Aims/hypothesis: Identifying signalling pathways that are important in pancreatic beta cell stress and failure can give insight into possible treatment options to prevent the loss of functional beta cell mass in diabetes. The bone morphogenetic protein (BMP)/SMAD family member BMP5 has been reported to be specifically expressed in human beta cells, but its function is unknown. Here we hypothesised that BMP5 plays a role in the maintenance of beta cell function.

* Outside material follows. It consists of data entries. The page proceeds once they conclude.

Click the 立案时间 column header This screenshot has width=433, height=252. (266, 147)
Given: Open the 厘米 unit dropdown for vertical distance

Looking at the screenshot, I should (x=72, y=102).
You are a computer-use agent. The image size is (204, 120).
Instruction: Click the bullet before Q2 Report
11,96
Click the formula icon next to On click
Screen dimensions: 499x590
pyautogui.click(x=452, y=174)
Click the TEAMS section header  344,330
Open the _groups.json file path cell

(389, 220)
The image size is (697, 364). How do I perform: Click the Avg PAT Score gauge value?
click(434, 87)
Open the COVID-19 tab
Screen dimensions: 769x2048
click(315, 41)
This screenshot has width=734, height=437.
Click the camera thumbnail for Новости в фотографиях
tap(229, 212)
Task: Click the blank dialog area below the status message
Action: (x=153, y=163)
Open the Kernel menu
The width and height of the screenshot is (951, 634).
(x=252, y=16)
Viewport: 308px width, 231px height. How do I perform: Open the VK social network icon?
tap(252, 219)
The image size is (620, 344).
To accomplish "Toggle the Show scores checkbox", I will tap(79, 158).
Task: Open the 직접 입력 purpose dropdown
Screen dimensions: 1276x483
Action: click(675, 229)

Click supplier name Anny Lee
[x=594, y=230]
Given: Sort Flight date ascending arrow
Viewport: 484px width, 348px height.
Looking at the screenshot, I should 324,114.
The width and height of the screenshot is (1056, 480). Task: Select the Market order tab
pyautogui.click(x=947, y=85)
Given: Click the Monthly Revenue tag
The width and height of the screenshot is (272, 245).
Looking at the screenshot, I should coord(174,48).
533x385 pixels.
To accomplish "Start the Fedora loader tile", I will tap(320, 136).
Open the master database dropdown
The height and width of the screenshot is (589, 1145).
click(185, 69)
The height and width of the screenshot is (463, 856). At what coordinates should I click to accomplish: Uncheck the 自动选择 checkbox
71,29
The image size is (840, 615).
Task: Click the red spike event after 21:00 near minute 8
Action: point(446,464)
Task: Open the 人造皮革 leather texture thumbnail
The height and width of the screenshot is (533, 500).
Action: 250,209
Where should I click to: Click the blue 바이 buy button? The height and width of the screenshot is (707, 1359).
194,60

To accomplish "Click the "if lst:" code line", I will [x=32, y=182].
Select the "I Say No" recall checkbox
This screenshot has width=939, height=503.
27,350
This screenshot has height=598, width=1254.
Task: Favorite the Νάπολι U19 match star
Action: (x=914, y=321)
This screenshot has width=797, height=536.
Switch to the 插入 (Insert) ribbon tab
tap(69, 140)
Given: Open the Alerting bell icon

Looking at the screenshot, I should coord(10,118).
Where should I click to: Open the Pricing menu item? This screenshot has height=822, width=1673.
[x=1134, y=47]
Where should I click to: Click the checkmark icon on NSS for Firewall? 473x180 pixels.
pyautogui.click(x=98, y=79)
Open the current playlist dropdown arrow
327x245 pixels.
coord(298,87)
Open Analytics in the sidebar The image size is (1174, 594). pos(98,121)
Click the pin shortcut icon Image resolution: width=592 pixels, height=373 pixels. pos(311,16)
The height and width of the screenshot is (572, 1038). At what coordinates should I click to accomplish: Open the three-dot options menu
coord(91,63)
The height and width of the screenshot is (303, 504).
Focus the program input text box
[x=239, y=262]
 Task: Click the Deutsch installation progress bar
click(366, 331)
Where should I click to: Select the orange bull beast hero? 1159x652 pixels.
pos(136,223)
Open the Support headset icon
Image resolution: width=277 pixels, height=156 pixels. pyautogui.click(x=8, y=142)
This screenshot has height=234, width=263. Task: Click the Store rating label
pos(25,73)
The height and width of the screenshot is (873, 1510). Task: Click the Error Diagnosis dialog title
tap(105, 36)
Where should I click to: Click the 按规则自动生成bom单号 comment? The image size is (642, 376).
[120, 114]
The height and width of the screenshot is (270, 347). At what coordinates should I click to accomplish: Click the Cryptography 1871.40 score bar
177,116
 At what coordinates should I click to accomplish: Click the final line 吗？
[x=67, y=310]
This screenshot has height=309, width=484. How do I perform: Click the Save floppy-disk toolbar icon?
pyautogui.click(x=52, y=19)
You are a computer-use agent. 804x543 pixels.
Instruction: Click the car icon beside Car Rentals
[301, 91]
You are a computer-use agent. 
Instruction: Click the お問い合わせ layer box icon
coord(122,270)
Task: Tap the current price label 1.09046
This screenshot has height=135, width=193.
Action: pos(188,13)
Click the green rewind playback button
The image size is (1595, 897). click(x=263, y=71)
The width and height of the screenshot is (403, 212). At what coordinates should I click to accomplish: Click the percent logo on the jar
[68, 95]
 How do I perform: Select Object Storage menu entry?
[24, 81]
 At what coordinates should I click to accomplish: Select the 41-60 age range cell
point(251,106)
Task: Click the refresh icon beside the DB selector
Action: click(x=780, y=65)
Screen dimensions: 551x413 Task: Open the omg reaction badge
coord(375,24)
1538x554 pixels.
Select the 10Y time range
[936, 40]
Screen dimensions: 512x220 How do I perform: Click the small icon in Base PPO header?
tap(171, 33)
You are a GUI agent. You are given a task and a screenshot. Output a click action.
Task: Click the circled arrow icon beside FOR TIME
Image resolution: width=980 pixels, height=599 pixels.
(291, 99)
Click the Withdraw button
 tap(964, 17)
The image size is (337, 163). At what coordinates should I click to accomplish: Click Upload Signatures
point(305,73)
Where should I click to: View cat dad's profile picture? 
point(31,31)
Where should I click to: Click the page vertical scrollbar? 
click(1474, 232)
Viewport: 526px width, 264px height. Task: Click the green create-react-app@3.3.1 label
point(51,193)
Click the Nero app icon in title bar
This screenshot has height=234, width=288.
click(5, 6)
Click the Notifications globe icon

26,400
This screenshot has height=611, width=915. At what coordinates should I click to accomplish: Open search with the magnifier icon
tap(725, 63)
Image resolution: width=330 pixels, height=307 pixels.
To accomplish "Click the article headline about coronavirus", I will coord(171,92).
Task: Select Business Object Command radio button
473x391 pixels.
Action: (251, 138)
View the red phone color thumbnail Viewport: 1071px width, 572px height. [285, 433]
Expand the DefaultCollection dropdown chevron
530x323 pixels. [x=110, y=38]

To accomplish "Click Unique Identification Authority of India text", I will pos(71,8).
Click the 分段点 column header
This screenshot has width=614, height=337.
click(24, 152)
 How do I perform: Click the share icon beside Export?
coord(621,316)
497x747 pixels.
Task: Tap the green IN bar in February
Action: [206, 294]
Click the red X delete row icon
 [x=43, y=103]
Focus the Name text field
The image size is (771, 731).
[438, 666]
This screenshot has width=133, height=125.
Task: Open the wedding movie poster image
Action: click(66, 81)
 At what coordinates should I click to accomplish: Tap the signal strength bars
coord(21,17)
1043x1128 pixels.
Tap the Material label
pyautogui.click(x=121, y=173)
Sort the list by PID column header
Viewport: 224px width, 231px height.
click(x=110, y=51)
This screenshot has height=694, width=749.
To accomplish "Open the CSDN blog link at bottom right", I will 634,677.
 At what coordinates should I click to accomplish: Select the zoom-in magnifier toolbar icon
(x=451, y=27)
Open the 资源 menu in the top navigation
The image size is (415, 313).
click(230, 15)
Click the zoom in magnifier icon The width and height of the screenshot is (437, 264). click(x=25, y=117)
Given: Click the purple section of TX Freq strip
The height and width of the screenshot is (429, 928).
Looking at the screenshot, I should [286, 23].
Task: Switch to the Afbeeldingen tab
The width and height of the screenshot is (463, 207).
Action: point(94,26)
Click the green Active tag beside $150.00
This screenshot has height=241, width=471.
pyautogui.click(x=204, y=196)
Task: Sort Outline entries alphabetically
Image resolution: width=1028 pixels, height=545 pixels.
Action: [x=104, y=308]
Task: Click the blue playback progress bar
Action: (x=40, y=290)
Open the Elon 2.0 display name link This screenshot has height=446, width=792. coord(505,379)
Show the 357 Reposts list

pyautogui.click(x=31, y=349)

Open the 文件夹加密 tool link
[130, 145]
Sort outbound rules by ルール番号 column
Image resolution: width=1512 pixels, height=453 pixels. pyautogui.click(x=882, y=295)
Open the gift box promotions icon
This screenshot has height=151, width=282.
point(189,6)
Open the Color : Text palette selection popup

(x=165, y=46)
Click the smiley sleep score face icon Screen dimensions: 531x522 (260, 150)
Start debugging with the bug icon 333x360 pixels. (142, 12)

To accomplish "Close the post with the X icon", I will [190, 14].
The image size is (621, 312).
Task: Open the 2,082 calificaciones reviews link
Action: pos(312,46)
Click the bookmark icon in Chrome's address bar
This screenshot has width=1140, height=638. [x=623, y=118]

Methods: We assessed the expression of BMP5 in publicly available single-cell RNA sequencing (scRNA-seq) datasets of primary human pancreatic islet cells from donors with or without type 2 diabetes, or islets exposed to stress conditions. Human islets and EndoC-βH1 cells were exposed to recombinant BMP5 and used for gene analysis, mitochondrial respiration and glucose-stimulated insulin secretion tests. In addition, we performed lentivirus-mediated knockdown using short hairpin RNAs targeting BMP5 in human islets and EndoC-βH1 cells for gene expression and glucose-stimulated insulin secretion analyses.

Results: scRNA-seq data revealed that BMP5 is the most predominantly expressed BMP ligand in beta cells. BMP5 and its target genes are upregulated in beta cells from donors with type 2 diabetes. Enhanced BMP5 signalling triggered an upregulation of stress-related genes, and a reduction in glucose-stimulated mitochondrial oxygen consumption and insulin secretion. In contrast, downregulation of BMP5 in primary human islets enhanced beta cell function, which was associated with increased expression of key beta cell genes.

Conclusions/interpretation: Altogether, these findings point toward a role for BMP5 in the regulation of beta cell function.